Few at home or abroad recognize these continuities, however, because of the president’s careless language. This gap between words and deeds may satisfy Trump’s domestic electoral base, but it does not serve U.S. interests. The distance between the president’s statements and his administration’s actions creates the impression that he is not involved in actual foreign policymaking or implementation. That image is not good for our diplomacy.

Finally, Trump’s words on North Korea create real risks and are a significant departure from both past U.S. policy and current diplomatic efforts by his own secretary of state. The dangerous situation on the Korean Peninsula does not allow us the luxury of disregarding his tweets. There is no greater sin in diplomacy than triggering military conflict based on misperception or misunderstanding, and Trump’s inflammatory rhetoric on North Korea risks precisely that.

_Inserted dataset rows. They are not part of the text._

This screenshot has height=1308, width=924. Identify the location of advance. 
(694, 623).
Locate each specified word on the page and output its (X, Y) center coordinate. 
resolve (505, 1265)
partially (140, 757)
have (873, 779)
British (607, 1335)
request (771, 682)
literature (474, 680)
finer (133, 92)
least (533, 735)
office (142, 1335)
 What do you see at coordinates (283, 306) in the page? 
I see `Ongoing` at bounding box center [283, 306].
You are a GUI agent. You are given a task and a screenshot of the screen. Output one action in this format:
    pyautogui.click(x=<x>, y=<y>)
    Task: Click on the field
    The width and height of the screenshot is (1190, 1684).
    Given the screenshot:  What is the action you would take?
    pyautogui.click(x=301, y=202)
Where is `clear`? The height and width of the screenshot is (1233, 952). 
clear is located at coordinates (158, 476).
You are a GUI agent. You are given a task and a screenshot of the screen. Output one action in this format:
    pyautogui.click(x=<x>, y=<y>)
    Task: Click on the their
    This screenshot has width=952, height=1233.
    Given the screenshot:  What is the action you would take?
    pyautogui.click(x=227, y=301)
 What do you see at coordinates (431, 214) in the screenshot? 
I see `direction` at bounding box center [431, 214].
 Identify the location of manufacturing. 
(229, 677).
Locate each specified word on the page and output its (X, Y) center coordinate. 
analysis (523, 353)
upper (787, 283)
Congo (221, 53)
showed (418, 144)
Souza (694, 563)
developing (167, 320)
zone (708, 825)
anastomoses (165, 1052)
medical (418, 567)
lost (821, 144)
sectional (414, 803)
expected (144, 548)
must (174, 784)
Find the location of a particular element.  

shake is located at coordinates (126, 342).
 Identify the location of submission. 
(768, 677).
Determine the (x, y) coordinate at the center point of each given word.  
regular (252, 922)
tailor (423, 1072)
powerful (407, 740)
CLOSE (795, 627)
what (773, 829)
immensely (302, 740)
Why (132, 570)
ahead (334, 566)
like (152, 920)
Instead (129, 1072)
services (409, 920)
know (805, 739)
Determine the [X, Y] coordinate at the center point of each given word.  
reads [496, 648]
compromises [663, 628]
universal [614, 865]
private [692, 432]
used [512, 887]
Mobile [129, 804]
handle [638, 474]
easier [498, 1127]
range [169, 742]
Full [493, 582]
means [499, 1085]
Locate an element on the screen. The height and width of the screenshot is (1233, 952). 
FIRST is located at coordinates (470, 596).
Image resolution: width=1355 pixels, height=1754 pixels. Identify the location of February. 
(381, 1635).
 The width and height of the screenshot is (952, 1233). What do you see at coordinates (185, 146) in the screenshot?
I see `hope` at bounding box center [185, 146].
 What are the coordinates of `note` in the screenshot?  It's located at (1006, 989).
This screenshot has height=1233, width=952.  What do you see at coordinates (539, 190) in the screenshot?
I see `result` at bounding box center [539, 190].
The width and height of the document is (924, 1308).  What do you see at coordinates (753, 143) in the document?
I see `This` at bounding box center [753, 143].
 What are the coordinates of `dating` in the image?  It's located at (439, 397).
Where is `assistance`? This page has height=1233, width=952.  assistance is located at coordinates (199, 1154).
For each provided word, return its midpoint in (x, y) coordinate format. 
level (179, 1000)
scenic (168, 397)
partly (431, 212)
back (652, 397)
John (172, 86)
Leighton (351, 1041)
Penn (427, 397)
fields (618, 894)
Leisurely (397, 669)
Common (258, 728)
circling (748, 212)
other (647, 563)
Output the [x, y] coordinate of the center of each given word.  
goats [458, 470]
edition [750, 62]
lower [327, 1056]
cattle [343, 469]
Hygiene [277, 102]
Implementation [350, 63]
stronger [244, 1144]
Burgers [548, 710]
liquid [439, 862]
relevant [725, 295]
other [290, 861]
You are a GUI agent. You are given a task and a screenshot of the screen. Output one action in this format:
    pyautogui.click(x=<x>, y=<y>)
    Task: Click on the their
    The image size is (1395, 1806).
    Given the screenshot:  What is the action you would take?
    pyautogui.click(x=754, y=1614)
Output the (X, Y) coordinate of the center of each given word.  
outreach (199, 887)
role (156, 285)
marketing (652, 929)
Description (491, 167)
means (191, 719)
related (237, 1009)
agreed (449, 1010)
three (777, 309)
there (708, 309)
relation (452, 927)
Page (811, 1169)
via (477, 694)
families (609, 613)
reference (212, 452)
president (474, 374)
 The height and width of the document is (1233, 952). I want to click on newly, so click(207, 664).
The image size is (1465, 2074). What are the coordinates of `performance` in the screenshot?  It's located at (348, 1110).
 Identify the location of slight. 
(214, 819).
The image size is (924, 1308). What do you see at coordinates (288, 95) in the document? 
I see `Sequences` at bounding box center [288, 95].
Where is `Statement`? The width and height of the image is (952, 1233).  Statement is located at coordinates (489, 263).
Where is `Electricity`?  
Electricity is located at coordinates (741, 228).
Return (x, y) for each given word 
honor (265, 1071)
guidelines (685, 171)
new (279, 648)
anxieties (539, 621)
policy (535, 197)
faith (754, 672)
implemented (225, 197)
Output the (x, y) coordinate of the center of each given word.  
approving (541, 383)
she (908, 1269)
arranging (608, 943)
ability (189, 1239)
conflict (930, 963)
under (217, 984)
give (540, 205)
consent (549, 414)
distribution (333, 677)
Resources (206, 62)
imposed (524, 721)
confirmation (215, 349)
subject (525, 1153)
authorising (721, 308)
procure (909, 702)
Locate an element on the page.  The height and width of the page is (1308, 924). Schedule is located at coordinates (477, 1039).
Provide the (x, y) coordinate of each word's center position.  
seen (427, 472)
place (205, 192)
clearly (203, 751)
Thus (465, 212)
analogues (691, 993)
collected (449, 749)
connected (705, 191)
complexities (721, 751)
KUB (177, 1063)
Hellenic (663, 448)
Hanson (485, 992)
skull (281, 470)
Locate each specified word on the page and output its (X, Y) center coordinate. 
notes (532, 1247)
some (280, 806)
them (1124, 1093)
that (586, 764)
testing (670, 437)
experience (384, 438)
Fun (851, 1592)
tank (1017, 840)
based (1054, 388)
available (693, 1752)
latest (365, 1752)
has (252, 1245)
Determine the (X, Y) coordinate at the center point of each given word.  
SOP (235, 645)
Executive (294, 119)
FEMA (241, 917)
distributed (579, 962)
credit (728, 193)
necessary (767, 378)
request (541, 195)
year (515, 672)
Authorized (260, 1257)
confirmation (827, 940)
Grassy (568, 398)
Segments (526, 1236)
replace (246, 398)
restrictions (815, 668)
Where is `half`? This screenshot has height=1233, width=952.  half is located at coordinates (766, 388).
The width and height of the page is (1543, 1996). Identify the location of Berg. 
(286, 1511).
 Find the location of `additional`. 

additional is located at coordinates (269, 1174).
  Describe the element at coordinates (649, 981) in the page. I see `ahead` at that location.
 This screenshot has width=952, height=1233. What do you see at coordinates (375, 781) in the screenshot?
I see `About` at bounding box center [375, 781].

In diplomacy, words are important. Loose talk threatens U.S. stature abroad, alienates allies, demoralizes democratic forces working against autocracies, confuses foreign and domestic observers about actual policies, and leads to potentially dangerous confusion on the issue of war and peace. As the Trump administration confronts thorny foreign-policy problems, his rhetoric limits rather than enhances the United States’ ability to achieve desired outcomes. As the president starts his second year in office, he should realize that talk is not cheap. Words do matter, and it is time for him to align his rhetoric more closely with U.S. foreign-policy objectives, policies and actions.